* [OBJECTIVE 1] Set down, word for word, everything in the prairie chicken hunting thread from "Forty-two hunters bagged" down to "in the south unit.".
* [OBJECTIVE 2] Using the prairie chicken hunting thread, state whether each statement agrees with it. Answer yes or no for each and quote the words that decide it. (a) The season ran for nine days in October. (b) Each hunter could take three prairie chickens over the season. (c) Each unit had fifty licenses awarded to resident hunters.

* [QUOTED TEXT]
_ _ _ _
# Game and Fish Summarizes 2005 Prairie Chicken Hunting Season



## nodakoutdoors.com (Feb 27, 2002)

Game and Fish Summarizes 2005 Prairie Chicken Hunting Season

A total of 45 prairie chickens and 127 sharp-tailed grouse were taken
during the state's 2005 prairie chicken hunting season, according to
statistics released by the North Dakota Game and Fish Department.

The nine-day October season was open in two units - Grand Forks County
(north unit) and the other in southeastern North Dakota (south unit).
Fifty resident hunters were awarded licenses in each unit.

Forty-two hunters bagged 25 prairie chickens and 15 sharptails in the
north unit, while 45 hunters took 20 prairie chickens and 112 sharptails
in the south unit.

Hunters had a season limit of two prairie chickens, and a sharptail
limit of three daily and 12 in possession.

>From the north unit seven hunters were successful in taking two prairie
chickens, 11 hunters were able to bag one, and 24 were unsuccessful. In
the south unit, nine hunters took a limit of prairie chickens, two
hunters were able to harvest one, and 34 were unsuccessful.

The department received 390 applications - 229 for the north unit and
154 for the south unit.

The application process and 2006 season information will be announced in
July.


----------



## Bobm (Aug 26, 2003)

I've never seen a prairie chicken in ND.


----------
_ _ _ _
* [PROVIDED DATA]

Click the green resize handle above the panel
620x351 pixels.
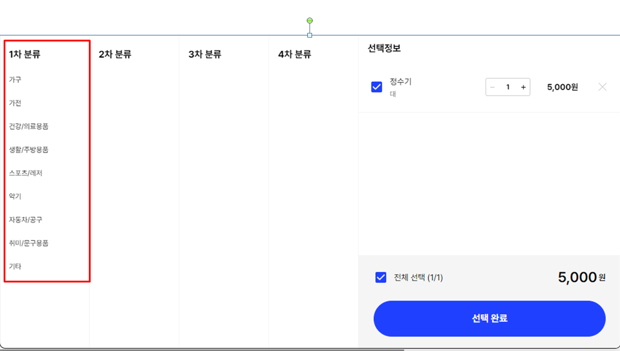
_ _ _ _
* [EXERCISE RESPONSE 1]
Forty-two hunters bagged 25 prairie chickens and 15 sharptails in the
north unit, while 45 hunters took 20 prairie chickens and 112 sharptails
in the south unit.

* [EXERCISE RESPONSE 2]
(a) Yes: "The nine-day October season was open in two units"
(b) No: "Hunters had a season limit of two prairie chickens"
(c) Yes: "Fifty resident hunters were awarded licenses in each unit."